#### EXERCISE MATERIAL ####

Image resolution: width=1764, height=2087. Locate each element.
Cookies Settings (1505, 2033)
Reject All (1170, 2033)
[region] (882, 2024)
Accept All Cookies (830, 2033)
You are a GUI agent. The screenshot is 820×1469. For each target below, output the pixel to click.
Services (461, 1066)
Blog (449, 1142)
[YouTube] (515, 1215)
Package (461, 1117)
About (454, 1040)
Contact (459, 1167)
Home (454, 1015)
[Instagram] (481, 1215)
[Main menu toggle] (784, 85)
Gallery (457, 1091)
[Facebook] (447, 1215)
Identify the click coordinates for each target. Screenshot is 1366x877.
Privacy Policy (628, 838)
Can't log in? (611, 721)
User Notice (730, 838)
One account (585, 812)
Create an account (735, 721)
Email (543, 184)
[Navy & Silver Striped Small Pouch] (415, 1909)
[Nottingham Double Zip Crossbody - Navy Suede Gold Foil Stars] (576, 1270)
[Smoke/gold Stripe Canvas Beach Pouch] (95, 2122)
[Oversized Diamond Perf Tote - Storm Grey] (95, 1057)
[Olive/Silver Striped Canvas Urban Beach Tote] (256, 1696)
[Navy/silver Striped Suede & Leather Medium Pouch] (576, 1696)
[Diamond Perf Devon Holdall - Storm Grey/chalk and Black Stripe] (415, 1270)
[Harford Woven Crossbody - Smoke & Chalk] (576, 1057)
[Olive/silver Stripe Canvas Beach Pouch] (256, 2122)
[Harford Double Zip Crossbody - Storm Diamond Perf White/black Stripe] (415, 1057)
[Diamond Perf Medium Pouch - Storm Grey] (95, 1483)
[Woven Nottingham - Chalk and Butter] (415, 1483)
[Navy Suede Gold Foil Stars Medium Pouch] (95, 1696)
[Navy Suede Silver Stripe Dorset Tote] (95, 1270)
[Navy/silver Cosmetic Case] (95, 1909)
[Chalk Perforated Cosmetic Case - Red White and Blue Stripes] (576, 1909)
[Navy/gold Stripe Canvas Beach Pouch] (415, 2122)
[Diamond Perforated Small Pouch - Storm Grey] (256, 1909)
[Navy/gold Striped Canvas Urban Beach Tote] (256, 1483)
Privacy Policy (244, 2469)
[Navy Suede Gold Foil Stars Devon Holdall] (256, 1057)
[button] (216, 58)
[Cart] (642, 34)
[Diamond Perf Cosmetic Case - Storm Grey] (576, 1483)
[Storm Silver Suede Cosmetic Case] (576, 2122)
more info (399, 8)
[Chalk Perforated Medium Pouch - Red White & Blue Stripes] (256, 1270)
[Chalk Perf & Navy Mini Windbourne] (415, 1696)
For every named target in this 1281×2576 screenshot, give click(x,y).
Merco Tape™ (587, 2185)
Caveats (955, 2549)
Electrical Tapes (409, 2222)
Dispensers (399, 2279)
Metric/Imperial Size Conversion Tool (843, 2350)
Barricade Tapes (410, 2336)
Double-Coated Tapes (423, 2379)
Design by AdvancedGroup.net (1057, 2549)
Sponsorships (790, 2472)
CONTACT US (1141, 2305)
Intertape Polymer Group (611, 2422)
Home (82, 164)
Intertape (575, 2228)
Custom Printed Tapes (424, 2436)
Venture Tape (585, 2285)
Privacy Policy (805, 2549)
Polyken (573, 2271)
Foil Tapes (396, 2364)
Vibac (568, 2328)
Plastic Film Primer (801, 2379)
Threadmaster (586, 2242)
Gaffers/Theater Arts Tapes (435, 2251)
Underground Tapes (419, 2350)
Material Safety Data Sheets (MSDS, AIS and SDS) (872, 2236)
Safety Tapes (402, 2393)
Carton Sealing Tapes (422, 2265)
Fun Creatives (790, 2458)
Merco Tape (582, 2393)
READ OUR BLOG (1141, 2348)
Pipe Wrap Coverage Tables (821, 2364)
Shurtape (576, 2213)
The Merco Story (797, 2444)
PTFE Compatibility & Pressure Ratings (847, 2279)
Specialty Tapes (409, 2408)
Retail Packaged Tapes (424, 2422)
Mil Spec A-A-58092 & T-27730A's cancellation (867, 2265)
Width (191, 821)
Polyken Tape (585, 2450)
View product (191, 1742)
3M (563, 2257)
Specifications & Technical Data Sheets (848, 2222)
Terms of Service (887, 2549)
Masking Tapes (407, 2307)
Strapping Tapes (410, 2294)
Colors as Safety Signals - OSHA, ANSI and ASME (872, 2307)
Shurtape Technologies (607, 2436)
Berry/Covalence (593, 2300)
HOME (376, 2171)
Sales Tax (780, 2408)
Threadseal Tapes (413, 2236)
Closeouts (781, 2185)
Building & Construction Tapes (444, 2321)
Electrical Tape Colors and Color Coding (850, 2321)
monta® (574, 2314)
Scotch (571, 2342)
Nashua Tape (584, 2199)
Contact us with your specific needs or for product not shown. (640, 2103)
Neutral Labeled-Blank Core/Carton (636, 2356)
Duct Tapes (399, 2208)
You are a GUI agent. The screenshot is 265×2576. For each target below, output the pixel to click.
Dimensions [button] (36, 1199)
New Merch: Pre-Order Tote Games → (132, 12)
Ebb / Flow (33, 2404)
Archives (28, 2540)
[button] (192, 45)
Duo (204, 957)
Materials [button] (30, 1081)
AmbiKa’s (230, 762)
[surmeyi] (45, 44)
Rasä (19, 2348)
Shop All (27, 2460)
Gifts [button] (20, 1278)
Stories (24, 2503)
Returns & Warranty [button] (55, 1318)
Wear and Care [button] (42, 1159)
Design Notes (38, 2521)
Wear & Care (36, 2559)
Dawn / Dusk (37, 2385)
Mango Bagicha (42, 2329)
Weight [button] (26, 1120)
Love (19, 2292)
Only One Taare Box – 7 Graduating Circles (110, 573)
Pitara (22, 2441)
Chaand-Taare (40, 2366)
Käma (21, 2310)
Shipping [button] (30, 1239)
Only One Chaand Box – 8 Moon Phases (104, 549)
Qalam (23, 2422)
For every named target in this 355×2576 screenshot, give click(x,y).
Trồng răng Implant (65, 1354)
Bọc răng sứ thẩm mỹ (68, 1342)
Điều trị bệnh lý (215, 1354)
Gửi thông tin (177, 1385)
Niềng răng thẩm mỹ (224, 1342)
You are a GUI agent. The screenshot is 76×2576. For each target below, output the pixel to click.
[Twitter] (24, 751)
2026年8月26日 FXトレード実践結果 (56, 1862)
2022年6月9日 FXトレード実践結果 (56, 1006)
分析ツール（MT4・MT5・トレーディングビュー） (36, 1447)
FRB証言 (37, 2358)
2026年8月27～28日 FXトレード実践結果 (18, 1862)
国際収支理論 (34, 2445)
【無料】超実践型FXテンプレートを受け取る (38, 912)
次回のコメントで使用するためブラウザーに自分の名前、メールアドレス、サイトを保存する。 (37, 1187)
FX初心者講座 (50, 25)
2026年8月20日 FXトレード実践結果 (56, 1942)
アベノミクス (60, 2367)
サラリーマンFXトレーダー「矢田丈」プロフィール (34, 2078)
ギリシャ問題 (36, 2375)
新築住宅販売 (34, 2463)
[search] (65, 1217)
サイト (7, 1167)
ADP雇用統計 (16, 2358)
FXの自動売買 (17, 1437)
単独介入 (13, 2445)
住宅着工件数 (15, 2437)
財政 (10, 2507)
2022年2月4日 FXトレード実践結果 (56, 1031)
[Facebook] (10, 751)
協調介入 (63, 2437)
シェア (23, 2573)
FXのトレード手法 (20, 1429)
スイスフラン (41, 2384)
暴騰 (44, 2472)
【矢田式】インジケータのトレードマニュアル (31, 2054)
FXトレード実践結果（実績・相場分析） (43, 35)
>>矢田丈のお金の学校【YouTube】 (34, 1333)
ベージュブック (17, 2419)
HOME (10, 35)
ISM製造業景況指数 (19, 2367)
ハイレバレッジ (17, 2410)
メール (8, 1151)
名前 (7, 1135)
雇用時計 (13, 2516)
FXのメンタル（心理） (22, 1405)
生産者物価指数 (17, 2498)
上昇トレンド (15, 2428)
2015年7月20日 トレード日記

####

WHAT YOU NEED TO DO —
Only a word-for-word repetition of the lines from the one containing "FXトレード実践結果（実績・相場分析） (43, 35)" to the final line of the data above counts as the answer.

RESULT FOR THIS EXERCISE —
FXトレード実践結果（実績・相場分析） (43, 35)
>>矢田丈のお金の学校【YouTube】 (34, 1333)
ベージュブック (17, 2419)
HOME (10, 35)
ISM製造業景況指数 (19, 2367)
ハイレバレッジ (17, 2410)
メール (8, 1151)
名前 (7, 1135)
雇用時計 (13, 2516)
FXのメンタル（心理） (22, 1405)
生産者物価指数 (17, 2498)
上昇トレンド (15, 2428)
2015年7月20日 トレード日記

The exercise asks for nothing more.